Le 24 novembre 2024, le Gabon a réceptionné un important lot d’équipements lourds d’une valeur de 64 milliards de fcfa destinés aux ministères des Travaux publics et de l’Agriculture. Cette dotation fait suite à un partenariat avec la société burkinabé EBOMAF, et se positionne comme un élément clé de la politique de modernisation des infrastructures du pays. Pourtant, alors que l’État gabonais s’apprête à adopter un budget national de plus de 4200 milliards de fcfa pour l’année à venir, la question se pose : pourquoi le Gabon, avec un budget aussi conséquent, se tourne-t-il vers un financement extérieur pour de tels équipements ?
Le budget de l’État gabonais pour 2024, qui dépasse les 4200 milliards de fcfa, inclut plusieurs postes de dépenses importants. Parmi eux, 592,6 milliards sont alloués aux investissements, tandis que 825,3 milliards sont consacrés à la masse salariale. Les dépenses liées aux biens et services s’élèvent quant à elles à près de 400 milliards de fcfa. Ces chiffres mettent en lumière les choix budgétaires du gouvernement, qui semblent privilégier la gestion courante de l’État plutôt que des investissements en équipements lourds, pourtant essentiels pour le développement des infrastructures et de l’agriculture.
Le financement de ces équipements par EBOMAF (Entreprise Bonkoungou Mahamadou et Fils) une entreprise burkinabé bien connue sur le continent, soulève plusieurs interrogations. En effet, dans le cadre de ce partenariat, le Gabon ne se contente pas d’acheter des machines, il s’agit d’un contrat d’une ampleur considérable, qui impose des dépenses substantielles pour le pays. Alors, pourquoi ne pas utiliser une partie du budget d’investissement pour acquérir ces équipements directement, sans recourir à un financement extérieur ? Ce choix pourrait témoigner d’une incapacité, ou d’une volonté de ne pas mobiliser de fonds nationaux pour ces dépenses spécifiques, malgré les ressources disponibles.

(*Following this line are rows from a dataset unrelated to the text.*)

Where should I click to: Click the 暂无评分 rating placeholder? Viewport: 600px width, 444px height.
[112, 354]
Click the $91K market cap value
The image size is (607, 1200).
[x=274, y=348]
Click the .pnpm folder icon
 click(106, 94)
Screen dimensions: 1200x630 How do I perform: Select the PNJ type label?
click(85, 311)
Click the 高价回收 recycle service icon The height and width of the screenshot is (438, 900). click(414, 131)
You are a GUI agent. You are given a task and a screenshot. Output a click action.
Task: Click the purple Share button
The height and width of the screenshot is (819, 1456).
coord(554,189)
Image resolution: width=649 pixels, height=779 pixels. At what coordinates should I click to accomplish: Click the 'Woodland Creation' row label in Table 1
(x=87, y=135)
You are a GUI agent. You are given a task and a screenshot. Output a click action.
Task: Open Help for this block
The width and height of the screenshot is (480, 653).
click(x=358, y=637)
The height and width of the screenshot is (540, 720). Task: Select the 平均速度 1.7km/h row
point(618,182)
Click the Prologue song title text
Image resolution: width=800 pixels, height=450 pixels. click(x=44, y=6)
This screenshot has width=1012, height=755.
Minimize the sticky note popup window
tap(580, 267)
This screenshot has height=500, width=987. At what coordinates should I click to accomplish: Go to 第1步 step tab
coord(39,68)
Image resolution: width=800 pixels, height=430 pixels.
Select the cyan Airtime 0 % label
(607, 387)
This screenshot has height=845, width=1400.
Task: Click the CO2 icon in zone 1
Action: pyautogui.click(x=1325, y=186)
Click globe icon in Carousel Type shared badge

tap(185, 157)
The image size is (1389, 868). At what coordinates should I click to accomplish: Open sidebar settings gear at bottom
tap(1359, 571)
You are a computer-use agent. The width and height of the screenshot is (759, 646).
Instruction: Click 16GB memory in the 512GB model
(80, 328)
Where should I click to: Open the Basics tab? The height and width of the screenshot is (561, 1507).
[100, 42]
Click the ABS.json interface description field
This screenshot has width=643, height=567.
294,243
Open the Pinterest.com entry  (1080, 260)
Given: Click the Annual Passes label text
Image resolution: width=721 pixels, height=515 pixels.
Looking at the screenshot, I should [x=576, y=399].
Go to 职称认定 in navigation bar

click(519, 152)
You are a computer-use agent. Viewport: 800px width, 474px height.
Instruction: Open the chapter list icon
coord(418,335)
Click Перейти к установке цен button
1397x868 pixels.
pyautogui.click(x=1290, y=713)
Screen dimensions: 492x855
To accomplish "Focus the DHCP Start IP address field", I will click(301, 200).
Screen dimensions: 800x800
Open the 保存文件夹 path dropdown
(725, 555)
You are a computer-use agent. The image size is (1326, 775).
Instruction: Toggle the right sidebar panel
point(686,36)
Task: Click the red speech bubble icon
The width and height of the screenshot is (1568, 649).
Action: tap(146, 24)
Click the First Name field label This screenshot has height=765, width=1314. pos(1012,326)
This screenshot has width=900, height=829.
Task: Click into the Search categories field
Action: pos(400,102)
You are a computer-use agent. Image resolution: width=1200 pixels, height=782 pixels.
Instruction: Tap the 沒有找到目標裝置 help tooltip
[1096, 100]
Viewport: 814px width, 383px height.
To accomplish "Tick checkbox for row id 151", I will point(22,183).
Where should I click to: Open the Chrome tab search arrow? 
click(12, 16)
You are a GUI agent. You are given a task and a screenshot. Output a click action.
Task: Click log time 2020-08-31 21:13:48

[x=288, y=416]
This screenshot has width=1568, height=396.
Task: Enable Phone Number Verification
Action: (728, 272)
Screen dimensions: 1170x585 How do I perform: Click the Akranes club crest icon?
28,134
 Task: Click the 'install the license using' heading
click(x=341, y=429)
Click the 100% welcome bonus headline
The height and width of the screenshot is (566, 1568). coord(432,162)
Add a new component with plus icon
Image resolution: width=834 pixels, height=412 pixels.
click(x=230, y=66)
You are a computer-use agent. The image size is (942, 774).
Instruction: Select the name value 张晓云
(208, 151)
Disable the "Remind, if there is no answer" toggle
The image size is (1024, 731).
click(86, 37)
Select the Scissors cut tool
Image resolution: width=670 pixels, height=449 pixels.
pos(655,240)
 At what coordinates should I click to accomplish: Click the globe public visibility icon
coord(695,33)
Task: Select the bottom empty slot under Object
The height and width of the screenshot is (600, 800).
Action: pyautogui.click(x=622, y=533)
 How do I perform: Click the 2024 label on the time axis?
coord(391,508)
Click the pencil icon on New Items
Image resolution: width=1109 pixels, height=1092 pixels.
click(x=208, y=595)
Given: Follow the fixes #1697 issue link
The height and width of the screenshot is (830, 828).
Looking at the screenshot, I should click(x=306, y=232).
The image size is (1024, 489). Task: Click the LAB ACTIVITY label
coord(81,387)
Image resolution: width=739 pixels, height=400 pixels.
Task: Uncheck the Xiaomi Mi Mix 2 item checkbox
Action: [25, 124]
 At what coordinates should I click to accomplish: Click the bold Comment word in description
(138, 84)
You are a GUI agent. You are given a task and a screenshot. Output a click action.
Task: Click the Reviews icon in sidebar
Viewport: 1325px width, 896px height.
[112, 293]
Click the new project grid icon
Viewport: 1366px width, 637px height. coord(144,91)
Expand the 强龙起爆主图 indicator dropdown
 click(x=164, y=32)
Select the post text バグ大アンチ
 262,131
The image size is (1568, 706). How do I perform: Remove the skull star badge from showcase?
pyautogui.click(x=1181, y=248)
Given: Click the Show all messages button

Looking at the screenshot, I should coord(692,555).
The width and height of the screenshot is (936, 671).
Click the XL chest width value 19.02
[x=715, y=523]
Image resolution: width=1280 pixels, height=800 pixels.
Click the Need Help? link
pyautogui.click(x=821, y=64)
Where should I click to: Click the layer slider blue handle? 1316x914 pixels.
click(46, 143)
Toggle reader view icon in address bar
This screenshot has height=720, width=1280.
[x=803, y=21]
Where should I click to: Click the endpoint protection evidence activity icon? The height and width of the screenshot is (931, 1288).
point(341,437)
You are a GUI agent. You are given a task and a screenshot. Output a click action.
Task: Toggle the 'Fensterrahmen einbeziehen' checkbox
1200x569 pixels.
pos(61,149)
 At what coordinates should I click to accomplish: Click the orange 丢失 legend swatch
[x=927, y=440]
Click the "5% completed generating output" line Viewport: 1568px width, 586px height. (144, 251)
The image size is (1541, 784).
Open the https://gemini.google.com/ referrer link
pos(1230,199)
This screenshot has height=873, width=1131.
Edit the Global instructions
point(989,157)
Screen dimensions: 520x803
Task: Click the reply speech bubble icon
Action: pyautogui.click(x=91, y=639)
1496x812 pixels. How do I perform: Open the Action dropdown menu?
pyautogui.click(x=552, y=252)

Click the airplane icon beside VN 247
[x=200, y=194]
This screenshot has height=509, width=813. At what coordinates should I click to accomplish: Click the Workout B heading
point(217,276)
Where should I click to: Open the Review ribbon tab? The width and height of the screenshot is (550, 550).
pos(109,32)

En parallèle, des dépenses importantes en primes et en biens de consommation (15 milliards de fcfa en primes et près de 400 milliards pour les biens et services) questionnent la gestion des priorités publiques. Si l’État gabonais peut se permettre de financer de telles dépenses, pourquoi ne pas allouer davantage de ressources à l’achat direct d’équipements pour les ministères des Travaux publics et de l’Agriculture, au lieu de se tourner vers un partenaire privé pour financer ces acquisitions ? Cela laisse planer un doute sur la cohérence de certains choix budgétaires, alors même que des priorités de développement sont en jeu.

Si le partenariat avec EBOMAF s’inscrit dans une dynamique de « partenariat Sud-Sud », une stratégie qui fait écho aux ambitions africaines de renforcer les liens économiques et d’ouvrir de nouvelles voies de financement entre pays africains, elle pose tout de même question. Ce modèle de coopération ne doit pas faire oublier que le Gabon, en tant que pays souverain, dispose de moyens financiers considérables. Les prêts ou partenariats de ce type ne sont-ils pas un signe d’une gestion financière plus prudente, ou d’une difficulté à gérer certains investissements de manière autonome ?


Bien que la réception de ces équipements par le Gabon soit un pas positif pour la modernisation des infrastructures et l’agriculture, elle soulève des questions légitimes sur la gestion budgétaire du pays. Si le budget national est en augmentation et comprend des dépenses importantes pour le fonctionnement de l’État, le recours à un financement extérieur pour des équipements stratégiques pourrait signaler un manque d’optimisation des ressources internes ou une priorisation discutable des dépenses publiques. Dans tous les cas, cette situation mérite une réflexion approfondie sur la manière dont le Gabon peut à la fois stimuler son développement et rationaliser l’utilisation de ses ressources.